You're more than welcome. A little bit better than that appraisal.
A few hundred dollars, yes, yes. I'm absolutely stunned.
Executive producer Marsha Bemko shares her tips for getting the most out of ANTIQUES ROADSHOW.
Value can change: The value of an item is dependent upon many things, including the condition of the object itself, trends in the market for that kind of object, and the location where the item will be sold. These are just some of the reasons why the answer to the question "What's it worth?" is so often "It depends."
Note the date: Take note of the date the appraisal was recorded. This information appears in the upper left corner of the page, with the label "Appraised On." Values change over time according to market forces, so the current value of the item could be higher, lower, or the same as when our expert first appraised it.
Context is key: Listen carefully. Most of our experts will give appraisal values in context. For example, you'll often hear them say what an item is worth "at auction," or "retail," or "for insurance purposes" (replacement value). Retail prices are different from wholesale prices. Often an auctioneer will talk about what she knows best: the auction market. A shop owner will usually talk about what he knows best: the retail price he'd place on the object in his shop. And though there are no hard and fast rules, an object's auction price can often be half its retail value; yet for other objects, an auction price could be higher than retail.
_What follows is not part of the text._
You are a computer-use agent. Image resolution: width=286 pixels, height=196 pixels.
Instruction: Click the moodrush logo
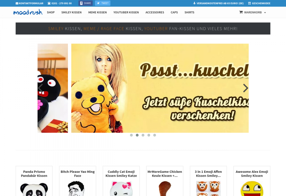tap(28, 12)
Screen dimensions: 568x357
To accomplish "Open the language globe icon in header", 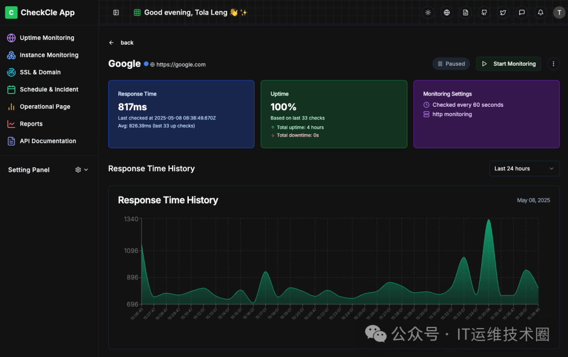I will (x=447, y=13).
As a rule, however, retail and insurance/replacement values are about the same.
Verbal approximations: The values given by the experts on ANTIQUES ROADSHOW are considered "verbal approximations of value." Technically, an "appraisal" is a legal document, generally for insurance purposes, written by a qualified expert and paid for by the owner of the item. An appraisal usually involves an extensive amount of research to establish authenticity, provenance, composition, method of construction, and other important attributes of a particular object.
Opinion of value: As with all appraisals, the verbal approximations of value given at ROADSHOW events are our experts' opinions formed from their knowledge of antiques and collectibles, market trends, and other factors. Although our valuations are based on research and experience, opinions can, and sometimes do, vary among experts.
Appraiser affiliations: Finally, the affiliation of the appraiser may have changed since the appraisal was recorded. To see current contact information for an appraiser in the ROADSHOW Archive, click on the link below the appraiser's picture. Our Appraiser Index also contains a complete list of active ROADSHOW appraisers and their contact details and biographies.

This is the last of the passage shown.